Seguramente é uma questão que deve merecer atenção da CMTU ou dos responsáveis pela Zona Azul, até porque se trata de uma situação diferente da vivida pelos que estacionam no local para curtos períodos. Problema quase similar ao das pessoas que moram em área de Zona Azul que, certamente, devem receber isenção de pagamento.

Mais números no telefone

Os telefones fixos da Sercomtel vão ganhar mais um algarismo, a partir de setembro, conforme correspondência que os usuários estão recebendo. A mudança é simples e não vai alterar praticamente nada a vida de ninguém, fora o fato de se ter de discar mais um número para telefonar.
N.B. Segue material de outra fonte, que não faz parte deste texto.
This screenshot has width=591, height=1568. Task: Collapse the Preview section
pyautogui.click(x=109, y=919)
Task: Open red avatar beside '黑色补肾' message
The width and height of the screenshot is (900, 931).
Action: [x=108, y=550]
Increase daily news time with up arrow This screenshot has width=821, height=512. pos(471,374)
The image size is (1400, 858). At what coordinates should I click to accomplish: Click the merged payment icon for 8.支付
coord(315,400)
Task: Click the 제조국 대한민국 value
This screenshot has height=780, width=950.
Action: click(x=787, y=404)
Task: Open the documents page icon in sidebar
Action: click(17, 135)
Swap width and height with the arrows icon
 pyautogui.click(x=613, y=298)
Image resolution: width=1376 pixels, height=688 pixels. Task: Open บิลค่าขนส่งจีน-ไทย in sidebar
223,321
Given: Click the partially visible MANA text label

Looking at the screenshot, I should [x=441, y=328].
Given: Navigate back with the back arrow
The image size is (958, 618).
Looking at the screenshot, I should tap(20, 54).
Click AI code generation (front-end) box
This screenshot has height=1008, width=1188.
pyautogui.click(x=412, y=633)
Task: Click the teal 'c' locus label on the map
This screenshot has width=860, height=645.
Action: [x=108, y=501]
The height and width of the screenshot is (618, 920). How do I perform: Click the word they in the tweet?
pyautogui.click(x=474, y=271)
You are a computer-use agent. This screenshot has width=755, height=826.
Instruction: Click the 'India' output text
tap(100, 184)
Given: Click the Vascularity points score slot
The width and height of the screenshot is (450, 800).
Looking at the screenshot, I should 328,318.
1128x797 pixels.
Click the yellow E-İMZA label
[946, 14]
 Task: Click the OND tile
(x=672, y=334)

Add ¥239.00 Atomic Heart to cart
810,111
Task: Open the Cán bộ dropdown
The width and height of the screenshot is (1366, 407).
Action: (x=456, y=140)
Interessante como as coisas foram acontecendo ao longo dos pouco mais de 30 anos de existência da Sercomtel. No começo, em 1968, quando a empresa lançou a telefonia automática, substituindo os antigos telefones da CTN, que exigiam o auxílio da operadora, eram 5 os dígitos usados para a numeração dos telefones. Depois, acrescentaram-se outros números, até se chegar aos 8, em setembro. Somem, agora, o total necessário para uma ligação DDD que inclui 3 dígitos da operadora e outros 2 da cidade. Os supersticiosos é que vão se preocupar tendo de discar (ou teclar, o que é, sem dúvida, bem mais fácil) 13 dígitos.